Reserve Bank Governor Lesetja Kganyago noted that South Africa’s inflation environment has been increasingly supportive of the new 3% inflation target, to the point that the central bank expects a more rapid move to the level.
Previously, the SARB had anticipated at least a two-year journey to settle at 3%, with 2026 forecasts anticipating inflation to move towards 4% before turning to settle at 3% by 2027
However, the December inflation reading of 3.6% is now seen as being the peak, and it’s all downhill from there.
Similarly, Bishop noted that Investec’s forecasts call for inflation to average 3.1% in 2026, with quarterly fluctuations between 2.9% and 3.3%.
However, if the rand maintains its current levels against the dollar—or even strengthens—the forecasts drop to as low as 2.8%. However, she cautioned that the rand is still a volatile currency.

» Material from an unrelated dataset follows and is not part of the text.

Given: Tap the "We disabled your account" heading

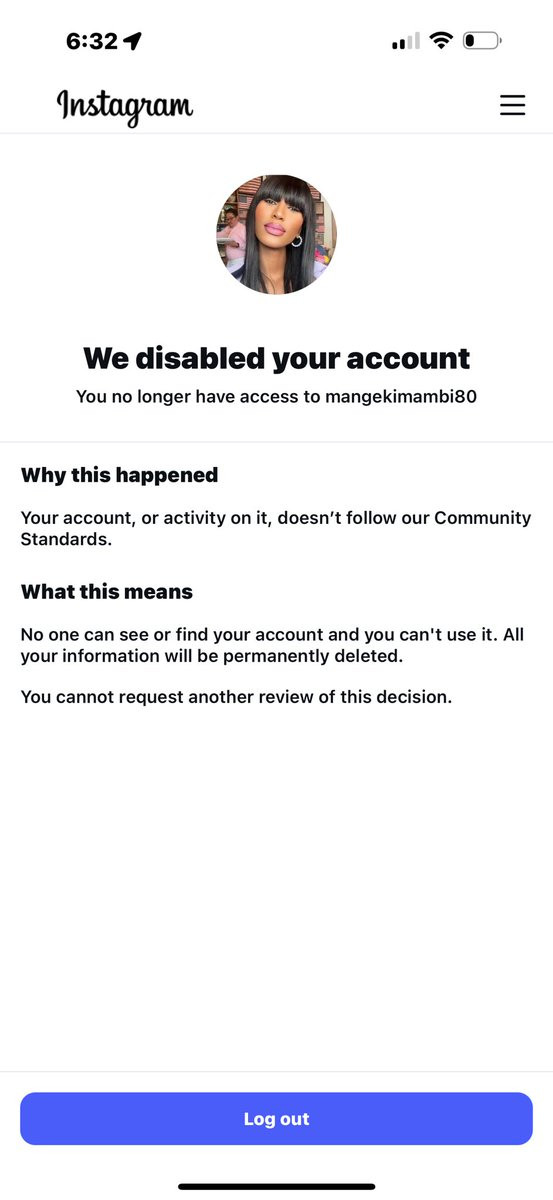Looking at the screenshot, I should tap(276, 357).
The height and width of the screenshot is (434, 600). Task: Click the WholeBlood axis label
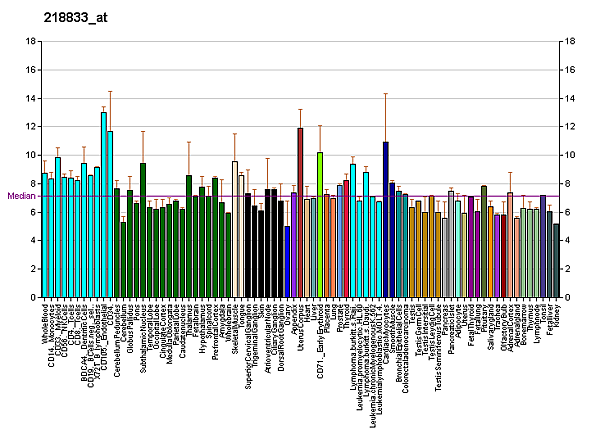tap(45, 323)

“With the combination of investor risk profile in South Africa seen to have lowered, and substantial risk-taking in global financial markets this year and building over last, the rand has strengthened on its own, but also particularly on dollar weakness,” she said.
Aside from dollar depreciation, the rand has been bolstered by investors flooding into gold.
However, the gold price has already lost some of its recent strength, and the US dollar has paused its depreciation, with fears of severe rate cuts in the US having diminished.
As a result, the rand/dollar exchange has moved from trading around R15.64 on Thursday to over R15.90 on Friday, demonstrating how quickly the tides can turn for the rand.
Nevertheless, Bishop said that a lower neutral real interest rate would improve the longer-term interest rate outlook for South Africa.
“We expect both, when SA’s inflation rate embeds at 3.0% y/y for a couple of years, excluding once-off price shocks which do not entrench second-round effects.”